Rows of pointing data
____

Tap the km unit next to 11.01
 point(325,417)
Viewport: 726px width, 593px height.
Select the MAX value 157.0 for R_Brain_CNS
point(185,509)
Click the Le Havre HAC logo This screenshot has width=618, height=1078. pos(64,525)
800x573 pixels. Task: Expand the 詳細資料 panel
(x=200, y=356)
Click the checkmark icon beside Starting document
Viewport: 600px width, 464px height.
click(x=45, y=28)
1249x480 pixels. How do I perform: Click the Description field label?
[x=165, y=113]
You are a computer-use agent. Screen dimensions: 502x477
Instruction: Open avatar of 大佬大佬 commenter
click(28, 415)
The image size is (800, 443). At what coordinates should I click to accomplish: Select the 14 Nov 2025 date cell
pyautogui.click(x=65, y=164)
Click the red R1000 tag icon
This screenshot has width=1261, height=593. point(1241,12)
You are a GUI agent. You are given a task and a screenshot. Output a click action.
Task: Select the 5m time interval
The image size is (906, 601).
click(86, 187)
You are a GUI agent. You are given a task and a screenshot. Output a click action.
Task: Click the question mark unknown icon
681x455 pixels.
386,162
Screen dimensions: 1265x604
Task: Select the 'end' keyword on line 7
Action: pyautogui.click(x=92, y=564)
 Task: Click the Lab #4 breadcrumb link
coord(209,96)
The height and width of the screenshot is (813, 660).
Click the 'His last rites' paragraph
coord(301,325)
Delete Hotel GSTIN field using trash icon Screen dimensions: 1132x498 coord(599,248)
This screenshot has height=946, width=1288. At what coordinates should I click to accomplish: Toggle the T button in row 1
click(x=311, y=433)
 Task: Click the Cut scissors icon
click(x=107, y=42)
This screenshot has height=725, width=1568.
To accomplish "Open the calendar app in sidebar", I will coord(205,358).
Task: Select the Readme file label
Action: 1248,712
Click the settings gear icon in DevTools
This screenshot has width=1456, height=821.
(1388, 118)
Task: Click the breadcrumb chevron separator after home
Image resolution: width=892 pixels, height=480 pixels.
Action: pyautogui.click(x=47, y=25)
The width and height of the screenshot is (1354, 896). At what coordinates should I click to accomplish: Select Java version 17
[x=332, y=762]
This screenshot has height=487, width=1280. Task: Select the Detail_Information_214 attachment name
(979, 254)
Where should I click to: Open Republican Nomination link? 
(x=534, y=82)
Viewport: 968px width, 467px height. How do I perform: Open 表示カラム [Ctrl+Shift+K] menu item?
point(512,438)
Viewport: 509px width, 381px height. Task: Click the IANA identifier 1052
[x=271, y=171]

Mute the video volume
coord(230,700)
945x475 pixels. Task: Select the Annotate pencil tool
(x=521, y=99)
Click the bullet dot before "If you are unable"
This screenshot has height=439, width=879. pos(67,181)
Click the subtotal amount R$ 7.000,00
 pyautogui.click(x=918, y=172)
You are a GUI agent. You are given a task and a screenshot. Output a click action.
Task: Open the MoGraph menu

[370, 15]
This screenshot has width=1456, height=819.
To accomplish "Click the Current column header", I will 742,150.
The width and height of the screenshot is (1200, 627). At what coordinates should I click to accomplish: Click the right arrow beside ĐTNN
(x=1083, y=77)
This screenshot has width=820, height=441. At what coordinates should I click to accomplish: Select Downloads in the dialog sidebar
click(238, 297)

____

§ **Task goal**:
Can you quote all of the lines above exactly, from the first to the last?

§ **Full answer**:
Tap the km unit next to 11.01
 point(325,417)
Viewport: 726px width, 593px height.
Select the MAX value 157.0 for R_Brain_CNS
point(185,509)
Click the Le Havre HAC logo This screenshot has width=618, height=1078. pos(64,525)
800x573 pixels. Task: Expand the 詳細資料 panel
(x=200, y=356)
Click the checkmark icon beside Starting document
Viewport: 600px width, 464px height.
click(x=45, y=28)
1249x480 pixels. How do I perform: Click the Description field label?
[x=165, y=113]
You are a computer-use agent. Screen dimensions: 502x477
Instruction: Open avatar of 大佬大佬 commenter
click(28, 415)
The image size is (800, 443). At what coordinates should I click to accomplish: Select the 14 Nov 2025 date cell
pyautogui.click(x=65, y=164)
Click the red R1000 tag icon
This screenshot has width=1261, height=593. point(1241,12)
You are a GUI agent. You are given a task and a screenshot. Output a click action.
Task: Select the 5m time interval
The image size is (906, 601).
click(86, 187)
You are a GUI agent. You are given a task and a screenshot. Output a click action.
Task: Click the question mark unknown icon
681x455 pixels.
386,162
Screen dimensions: 1265x604
Task: Select the 'end' keyword on line 7
Action: pyautogui.click(x=92, y=564)
 Task: Click the Lab #4 breadcrumb link
coord(209,96)
The height and width of the screenshot is (813, 660).
Click the 'His last rites' paragraph
coord(301,325)
Delete Hotel GSTIN field using trash icon Screen dimensions: 1132x498 coord(599,248)
This screenshot has height=946, width=1288. At what coordinates should I click to accomplish: Toggle the T button in row 1
click(x=311, y=433)
 Task: Click the Cut scissors icon
click(x=107, y=42)
This screenshot has height=725, width=1568.
To accomplish "Open the calendar app in sidebar", I will coord(205,358).
Task: Select the Readme file label
Action: 1248,712
Click the settings gear icon in DevTools
This screenshot has width=1456, height=821.
(1388, 118)
Task: Click the breadcrumb chevron separator after home
Image resolution: width=892 pixels, height=480 pixels.
Action: pyautogui.click(x=47, y=25)
The width and height of the screenshot is (1354, 896). At what coordinates should I click to accomplish: Select Java version 17
[x=332, y=762]
This screenshot has height=487, width=1280. Task: Select the Detail_Information_214 attachment name
(979, 254)
Where should I click to: Open Republican Nomination link? 
(x=534, y=82)
Viewport: 968px width, 467px height. How do I perform: Open 表示カラム [Ctrl+Shift+K] menu item?
point(512,438)
Viewport: 509px width, 381px height. Task: Click the IANA identifier 1052
[x=271, y=171]

Mute the video volume
coord(230,700)
945x475 pixels. Task: Select the Annotate pencil tool
(x=521, y=99)
Click the bullet dot before "If you are unable"
This screenshot has height=439, width=879. pos(67,181)
Click the subtotal amount R$ 7.000,00
 pyautogui.click(x=918, y=172)
You are a GUI agent. You are given a task and a screenshot. Output a click action.
Task: Open the MoGraph menu

[370, 15]
This screenshot has width=1456, height=819.
To accomplish "Click the Current column header", I will 742,150.
The width and height of the screenshot is (1200, 627). At what coordinates should I click to accomplish: Click the right arrow beside ĐTNN
(x=1083, y=77)
This screenshot has width=820, height=441. At what coordinates should I click to accomplish: Select Downloads in the dialog sidebar
click(238, 297)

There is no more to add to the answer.